Date de début de publication du BOI : 20/12/1996
Identifiant juridique : 7G2151
Références du document :  7G215
7G2151

SECTION 5 PREUVE DU DROIT DE PROPRIÉTÉ DU DE CUJUS


SECTION 5

Preuve du droit de propriété du de cujus


La preuve du droit de propriété du de cujus résulte de l'application de règles de droit civil telles que la théorie de la propriété apparente, la théorie de l'accession et la présomption de propriété établie par l'article 2279 du Code civil en faveur du possesseur de meubles. Elle résulte aussi de diverses présomptions légales de portée purement fiscale.


SOUS-SECTION 1

Théorie de la propriété apparente



  A. PRINCIPE


1L'administration est fondée à tenir pour propriétaire véritable d'un bien celui qui apparaît comme tel aux yeux des tiers, en vertu de clauses formelles de titres, de la loi ou de situations de fait résultant de ses agissements.

Pour plus de précisions, il convient de se reporter 7 A 231.


  B. APPLICATION À L'IMPOT DE MUTATION PAR DÉCÈS


2L'impôt de mutation par décès frappe donc, d'une manière générale, tous les biens dont le défunt était propriétaire en vertu de titres apparents.

L'application de cette théorie en matière de droits de mutation par décès conduit aux conséquences suivantes :


  I. Prête-nom


3Les biens acquis par un prête-nom sont censés lui appartenir et doivent être compris dans la déclaration de sa succession même si avant son décès, le défunt a déclaré avoir acquis pour le compte d'un tiers, alors que celui-ci n'a pas accepté cette déclaration. Si l'acceptation intervient après le décès, elle n'a pas d'effet rétroactif.


  II. Porte-fort


4Les biens acquis par le porte-fort doivent être compris dans la déclaration de sa succession lorsque l'acquisition n'a pas été ratifiée, avant le décès, par le tiers pour le compte duquel le porte-fort a opéré.

En revanche, les biens acquis d'un porte-fort doivent être, même avant ratification, portés dans la déclaration de la succession de l'acquéreur.


  III. Titres nominatifs - Créances


5Sont considérés comme dépendant de la succession du défunt tous les titres nominatifs immatriculés à son nom et toutes les créances dont les titres constitutifs le désignent comme titulaire. C'est ainsi que les sommes inscrites sur un livret de caisse d'épargne et à un compte bancaire ou postal ouverts au nom du de cujus sont présumées faire partie de sa succession.

Lorsque des livrets de caisse d'épargne ou des plans d'épargne-logement ont été ouverts au nom d'enfants mineurs par leurs parents dont l'un décède, les droits de mutation par décès ne peuvent, en principe, être perçus sur ces biens, le défunt n'en ayant pas la propriété apparente.

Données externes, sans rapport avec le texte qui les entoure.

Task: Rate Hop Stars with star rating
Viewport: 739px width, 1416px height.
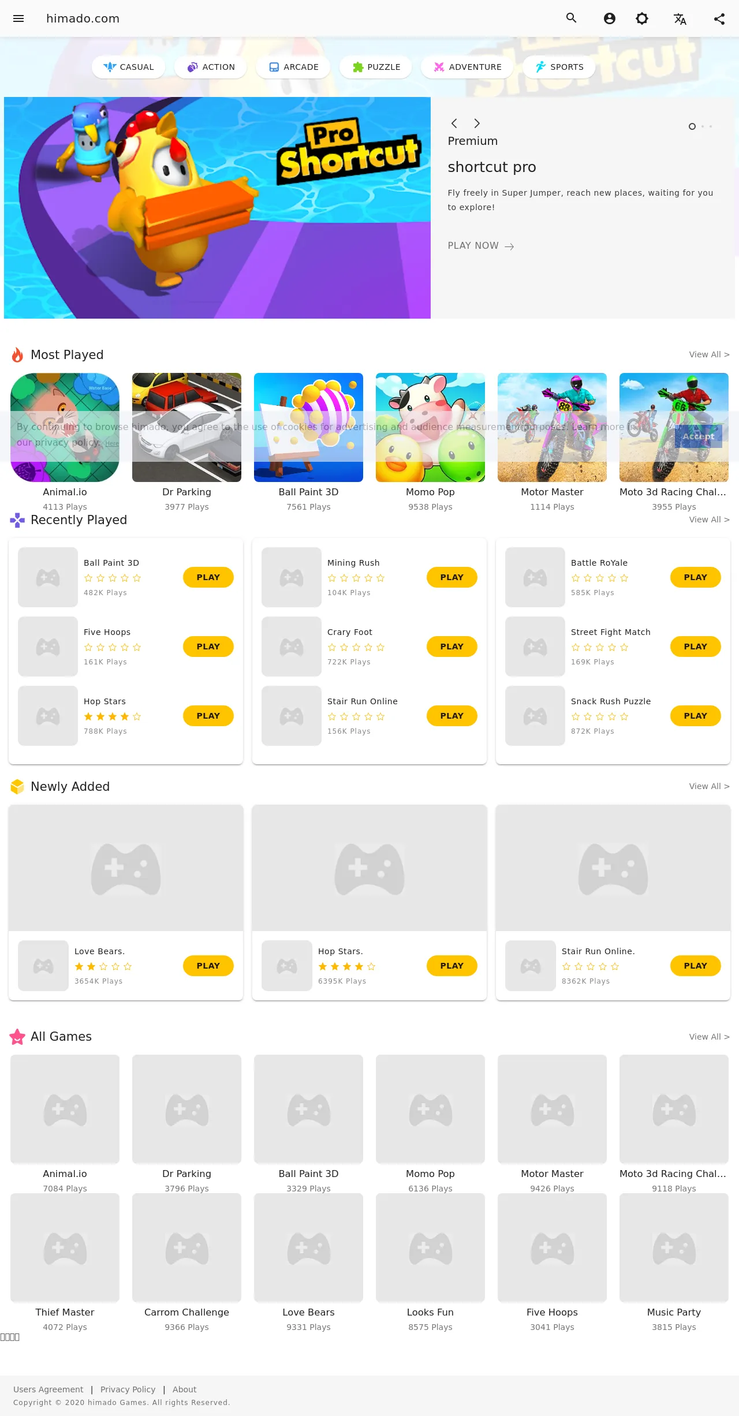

Toutefois, l'article 784 du CGI prévoit que les parties sont tenues de faire connaître, notamment dans toute déclaration de succession, s'il existe ou non des donations antérieures consenties à un titre et sous une forme quelconque par le donateur ou le défunt aux donataires, héritiers ou légataires et dans l'affirmative, le montant de ces donations (cf. ci-après 7 G 245, n° 4 ). La perception à effectuer tient compte de ces libéralités. En application de ce texte, l'administration est donc fondée à faire rapporter fiscalement à la succession du défunt le montant des livrets de caisse d'épargne ou de comptes d'épargne-logement ouverts au nom d'enfants lorsqu'elle établit que les fonds ont été fournis par leur auteur.


  IV. Titres de propriété affectés d'une condition


1. Biens ayant fait l'objet d'une mutation sous condition suspensive.

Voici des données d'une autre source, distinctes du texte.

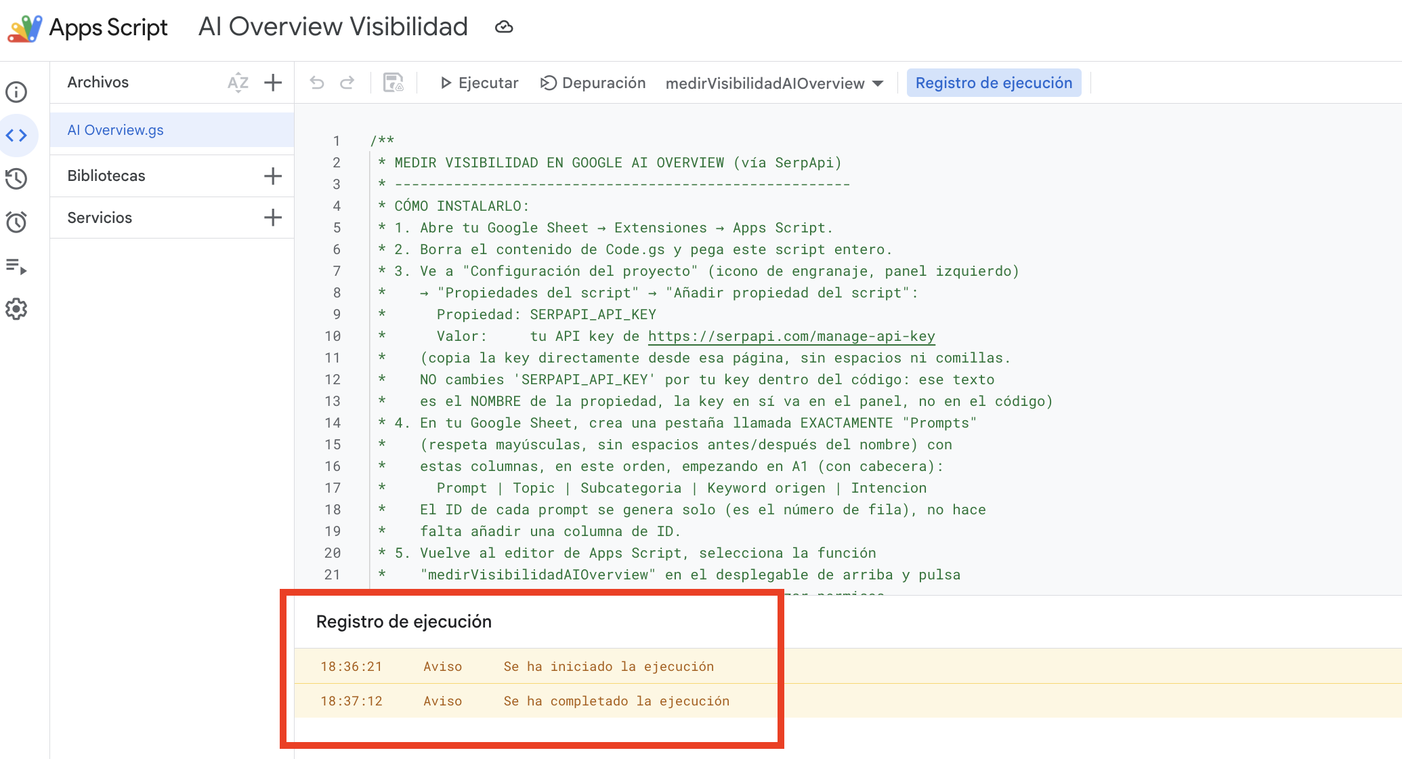This screenshot has height=759, width=1402.
Task: Open the Triggers alarm clock icon
Action: pos(16,222)
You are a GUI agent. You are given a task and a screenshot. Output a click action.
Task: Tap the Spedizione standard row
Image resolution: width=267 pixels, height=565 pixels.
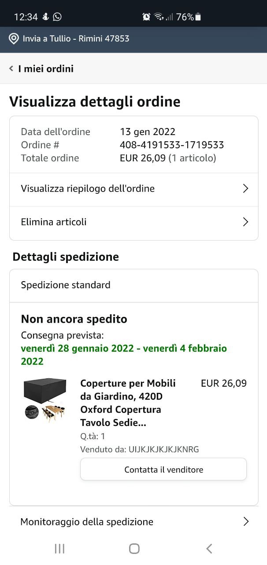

6Les biens acquis par le défunt sous condition suspensive ne supportent pas les droits de mutation par décès, mais ces derniers deviennent exigibles dans le délai légal qui commence à courir à compter de la date de la réalisation de cette condition.

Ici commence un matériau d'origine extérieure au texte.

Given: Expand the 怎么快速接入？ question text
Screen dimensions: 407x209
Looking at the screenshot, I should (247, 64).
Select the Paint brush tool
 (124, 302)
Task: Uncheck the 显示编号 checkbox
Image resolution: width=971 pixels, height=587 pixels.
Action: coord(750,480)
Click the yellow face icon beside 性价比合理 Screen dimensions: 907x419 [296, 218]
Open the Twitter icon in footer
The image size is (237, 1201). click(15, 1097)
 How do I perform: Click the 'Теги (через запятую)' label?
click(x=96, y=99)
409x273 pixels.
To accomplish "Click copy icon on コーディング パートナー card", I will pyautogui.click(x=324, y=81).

Les biens vendus par le défunt sous condition suspensive doivent être déclarés. Si la condition se réalise, les droits de succession correspondants peuvent être restitués dans le délai imparti par la loi.

2. Biens ayant fait l'objet d'une mutation sous condition résolutoire.

7Sont soumis à l'impôt les biens qui appartenaient au défunt sous condition résolutoire.

Au contraire, les biens vendus sous condition résolutoire n'ont pas à être compris dans la déclaration de succession du vendeur.


  V. Immeubles saisis, expropriés, hypothéqués et délaissés, objets d'une folle enchère, d'une surenchère ou d'une promesse de vente


8Dépendent de la succession du propriétaire :

- les biens saisis mais non encore adjugés et, après l'adjudication, le prix en provenant tant qu'il n'est pas réparti entre les créanciers ;

- les biens frappés d'expropriation lorsque l'ordonnance d'expropriation n'est pas rendue à la date du décès ;

- l'indemnité, y compris l'indemnité de remploi, lorsque l'exproprié décède postérieurement à l'ordonnance d'expropriation, même si celle-ci n'était pas encore signifiée au moment du décès. Si l'indemnité n'est pas encore fixée, elle doit être évaluée provisoirement.

Fait partie de la succession du tiers détenteur l'immeuble hypothéqué délaissé par ce dernier mais non encore vendu à son décès, et de celle de l'adjudicataire, l'immeuble faisant l'objet d'une procédure de folle enchère tant que l'adjudication n'est pas prononcée au profit d'un tiers ; lorsqu'elle est prononcée au profit d'un tiers, les droits de mutation par décès correspondants peuvent être restitués dans les limites de la prescription.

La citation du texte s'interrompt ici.